[Collected data entries]
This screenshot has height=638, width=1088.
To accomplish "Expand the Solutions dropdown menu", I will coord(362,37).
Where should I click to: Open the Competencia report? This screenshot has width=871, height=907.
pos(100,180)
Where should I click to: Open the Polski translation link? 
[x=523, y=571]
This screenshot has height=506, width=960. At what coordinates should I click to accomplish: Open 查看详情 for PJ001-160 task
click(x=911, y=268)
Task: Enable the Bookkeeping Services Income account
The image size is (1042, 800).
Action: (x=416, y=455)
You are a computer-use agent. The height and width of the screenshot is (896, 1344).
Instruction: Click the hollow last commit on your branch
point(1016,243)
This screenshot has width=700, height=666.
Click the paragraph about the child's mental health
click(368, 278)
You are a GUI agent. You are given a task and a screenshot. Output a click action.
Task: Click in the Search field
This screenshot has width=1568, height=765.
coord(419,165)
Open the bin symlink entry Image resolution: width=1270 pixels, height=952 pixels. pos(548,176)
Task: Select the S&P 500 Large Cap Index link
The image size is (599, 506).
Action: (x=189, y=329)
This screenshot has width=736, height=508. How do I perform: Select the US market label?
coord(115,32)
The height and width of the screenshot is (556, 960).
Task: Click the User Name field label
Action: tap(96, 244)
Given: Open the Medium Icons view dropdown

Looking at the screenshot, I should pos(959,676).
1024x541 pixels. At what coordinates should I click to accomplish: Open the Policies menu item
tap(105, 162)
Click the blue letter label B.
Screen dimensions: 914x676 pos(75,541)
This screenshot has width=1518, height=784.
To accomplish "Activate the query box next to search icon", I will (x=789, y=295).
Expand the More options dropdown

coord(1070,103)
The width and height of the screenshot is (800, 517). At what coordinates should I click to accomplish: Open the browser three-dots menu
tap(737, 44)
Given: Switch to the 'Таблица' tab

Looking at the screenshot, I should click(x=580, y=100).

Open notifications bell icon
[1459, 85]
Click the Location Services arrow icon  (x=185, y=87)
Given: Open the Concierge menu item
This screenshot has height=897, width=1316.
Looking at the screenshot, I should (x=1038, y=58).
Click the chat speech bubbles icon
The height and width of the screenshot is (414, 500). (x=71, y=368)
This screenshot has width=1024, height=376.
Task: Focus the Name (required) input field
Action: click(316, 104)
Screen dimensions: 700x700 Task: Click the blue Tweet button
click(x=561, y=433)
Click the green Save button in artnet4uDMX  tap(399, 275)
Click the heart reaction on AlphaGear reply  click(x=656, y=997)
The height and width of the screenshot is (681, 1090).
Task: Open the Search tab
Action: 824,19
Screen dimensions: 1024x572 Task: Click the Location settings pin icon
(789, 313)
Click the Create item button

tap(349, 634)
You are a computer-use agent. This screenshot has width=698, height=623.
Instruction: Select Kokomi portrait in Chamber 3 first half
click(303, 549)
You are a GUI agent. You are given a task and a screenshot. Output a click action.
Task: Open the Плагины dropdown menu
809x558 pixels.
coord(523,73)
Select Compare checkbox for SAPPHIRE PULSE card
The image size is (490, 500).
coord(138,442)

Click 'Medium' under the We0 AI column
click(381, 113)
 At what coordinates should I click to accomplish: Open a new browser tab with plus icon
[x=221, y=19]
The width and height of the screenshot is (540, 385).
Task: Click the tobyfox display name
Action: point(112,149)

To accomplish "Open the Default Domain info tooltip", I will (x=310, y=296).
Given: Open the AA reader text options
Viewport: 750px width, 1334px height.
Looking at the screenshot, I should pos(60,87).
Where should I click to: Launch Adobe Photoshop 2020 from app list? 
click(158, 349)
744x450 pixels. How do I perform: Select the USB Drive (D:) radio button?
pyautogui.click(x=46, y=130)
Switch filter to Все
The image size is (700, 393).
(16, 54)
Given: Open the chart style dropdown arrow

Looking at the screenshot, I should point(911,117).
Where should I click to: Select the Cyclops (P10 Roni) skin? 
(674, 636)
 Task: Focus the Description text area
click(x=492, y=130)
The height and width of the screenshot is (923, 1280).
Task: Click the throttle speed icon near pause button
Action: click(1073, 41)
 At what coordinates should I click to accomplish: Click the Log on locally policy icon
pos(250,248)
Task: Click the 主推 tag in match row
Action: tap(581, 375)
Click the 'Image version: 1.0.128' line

*EXERCISE DIRECTIONS*:
Of all the lines in the entries, count those with the string "agent", and report only that number.

*ANSWER SPACE*:
4